In each of the identified cases where the same question of whether a particular Manager was covered by the Award has arisen, the outcome was as it is here. Acknowledging of course that each case depends on its own facts, this circumstance tends against there being utility in granting permission to appeal because even if the arguable appealable errors are made out and corrected, it seems to us more likely than not that the result will again be that Mr McFarlane is not covered by the Award. The material and evidence that was before the Commissioner tends to support the conclusion that the principal purpose for which Mr McFarlane was employed was as a Project Manager, rather than under the Award classification of a Level 3 – Professional.
For the same reason, we are not satisfied that any relevant injustice has been done to Mr McFarlane or that the Decision delivers a counter-intuitive result. As we have said, it is consistent with other decisions of the Commission. While Mr McFarlane is entitled to assert award coverage in order to access the unfair dismissal jurisdiction, there is no suggestion that either party operated on the basis that the Award covered or applied to Mr McFarlane during the period of employment.
Overall, we are not persuaded that permission to appeal against the Decision is in the public interest. Accordingly, permission must not be granted.
Permission to appeal is refused.
DEPUTY PRESIDENT
Appearances:
I Taylor of Counsel for the Appellant.
A Pollock of Counsel for the Respondent.
Hearing details:
2019.
Melbourne and Sydney (video hearing):
October 29.
<PR715562>
[1]Section 48 of the Act.
[2] Clause 4.1 of the Award.
[3] [2019] FWC 3384.
[4] Coal and Allied Operations Pty Ltd v AIRC (2000) 203 CLR 194 at [17].
[5] G & S Fortunato Group Pty Ltd v Stranieri (2013) 233 IR 304 at [13]; Barwon Health – Geelong Hospital v Colson (2013) 233 IR 364 at [6]; Becke v Edenvale Manor Aged Care[2014] FWCFB 6809 at [11].
[6] (2011) 192 FCR 78.
[7] Ibid at [43].
[8] O’Sullivan v Farrer (1989) 168 CLR 210 per Mason CJ, Brennan, Dawson and Gaudron JJ; applied in Hogan v Hinch (2011) 234 CLR 506at [69] per Gummow, Hayne, Heydon, Crennan, Kiefel and Bell JJ; Coal & Allied Mining Services Pty Ltd v Lawler and others (2011) 192 FCR 78 at [44] -[46].
[9] [2010] FWAFB 5343, 197 IR 266.
[10] Ibid at [27].
[11] Wan v Australian Industrial Relations Commission (2001) 116 FCR 481 at [30].

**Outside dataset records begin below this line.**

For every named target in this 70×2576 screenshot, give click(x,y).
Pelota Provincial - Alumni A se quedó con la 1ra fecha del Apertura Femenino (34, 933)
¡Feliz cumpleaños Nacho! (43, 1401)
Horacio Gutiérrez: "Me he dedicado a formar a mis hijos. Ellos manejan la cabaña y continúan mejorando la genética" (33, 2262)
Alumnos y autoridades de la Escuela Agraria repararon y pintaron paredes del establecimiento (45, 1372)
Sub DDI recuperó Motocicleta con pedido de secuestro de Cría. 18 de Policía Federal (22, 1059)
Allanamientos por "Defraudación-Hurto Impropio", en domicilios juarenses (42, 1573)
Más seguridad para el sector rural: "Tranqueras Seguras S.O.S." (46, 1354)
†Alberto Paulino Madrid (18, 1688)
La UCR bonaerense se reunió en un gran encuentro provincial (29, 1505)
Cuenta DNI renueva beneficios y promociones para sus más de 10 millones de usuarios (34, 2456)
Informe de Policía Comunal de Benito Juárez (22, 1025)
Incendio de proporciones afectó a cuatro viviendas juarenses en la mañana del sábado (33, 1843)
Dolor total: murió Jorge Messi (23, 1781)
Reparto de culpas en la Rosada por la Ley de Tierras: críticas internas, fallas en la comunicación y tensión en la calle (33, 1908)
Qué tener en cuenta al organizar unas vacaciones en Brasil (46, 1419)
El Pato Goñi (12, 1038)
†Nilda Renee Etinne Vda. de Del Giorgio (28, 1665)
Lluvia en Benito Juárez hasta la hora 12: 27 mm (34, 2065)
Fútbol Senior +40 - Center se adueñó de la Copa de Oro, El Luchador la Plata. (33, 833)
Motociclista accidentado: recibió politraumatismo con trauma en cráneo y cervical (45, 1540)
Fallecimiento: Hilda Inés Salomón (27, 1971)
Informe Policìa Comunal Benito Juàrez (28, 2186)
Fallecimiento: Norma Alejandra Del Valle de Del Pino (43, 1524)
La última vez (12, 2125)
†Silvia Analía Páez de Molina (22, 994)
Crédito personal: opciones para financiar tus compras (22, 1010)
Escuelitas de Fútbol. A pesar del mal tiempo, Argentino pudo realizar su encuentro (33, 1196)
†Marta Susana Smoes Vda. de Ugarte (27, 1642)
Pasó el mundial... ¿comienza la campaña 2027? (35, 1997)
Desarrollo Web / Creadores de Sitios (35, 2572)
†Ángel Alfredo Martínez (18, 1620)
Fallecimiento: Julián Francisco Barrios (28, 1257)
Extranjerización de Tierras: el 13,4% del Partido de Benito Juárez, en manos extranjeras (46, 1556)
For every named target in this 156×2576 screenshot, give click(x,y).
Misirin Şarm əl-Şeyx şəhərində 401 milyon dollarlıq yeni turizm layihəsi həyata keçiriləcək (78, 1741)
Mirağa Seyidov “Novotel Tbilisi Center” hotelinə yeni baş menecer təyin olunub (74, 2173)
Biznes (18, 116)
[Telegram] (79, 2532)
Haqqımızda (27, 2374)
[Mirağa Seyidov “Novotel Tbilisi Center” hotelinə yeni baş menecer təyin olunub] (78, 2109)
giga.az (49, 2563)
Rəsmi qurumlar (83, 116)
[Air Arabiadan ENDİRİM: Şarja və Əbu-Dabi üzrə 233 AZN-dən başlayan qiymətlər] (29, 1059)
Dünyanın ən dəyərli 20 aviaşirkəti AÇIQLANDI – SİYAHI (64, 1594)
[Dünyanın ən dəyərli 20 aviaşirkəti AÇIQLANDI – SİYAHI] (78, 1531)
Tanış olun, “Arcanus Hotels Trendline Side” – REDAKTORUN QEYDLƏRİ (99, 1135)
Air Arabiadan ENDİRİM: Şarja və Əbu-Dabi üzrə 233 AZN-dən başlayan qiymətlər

[12] GlaxoSmithKline Australia Pty Ltd v Makin[2010] FWAFB 5343, (2010) 197 IR 266 at [26]-[27]; Lawrence v Coal & Allied Mining Services Pty Ltd T/A Mt Thorley Operations/Warkworth[2010] FWAFB 10089 at [28], 202 IR 388, affirmed on judicial review in Coal & Allied Mining Services Pty Ltd v Lawler (2011) 192 FCR 78; NSW Bar Association v Brett McAuliffe; Commonwealth of Australia represented by the Australian Taxation Office [2014] FWCFB 1663 at [28].
[13] [2019] FWC 3384 at [31]-[36].
[14] (2002) 122 IR 387 (AIRC, 17 December 2002).
[15] Ibid at [9].
[16] GlaxoSmithKline Australia Pty Ltd v Makin[2010] FWAFB 5343, 197 IR 266 at [27].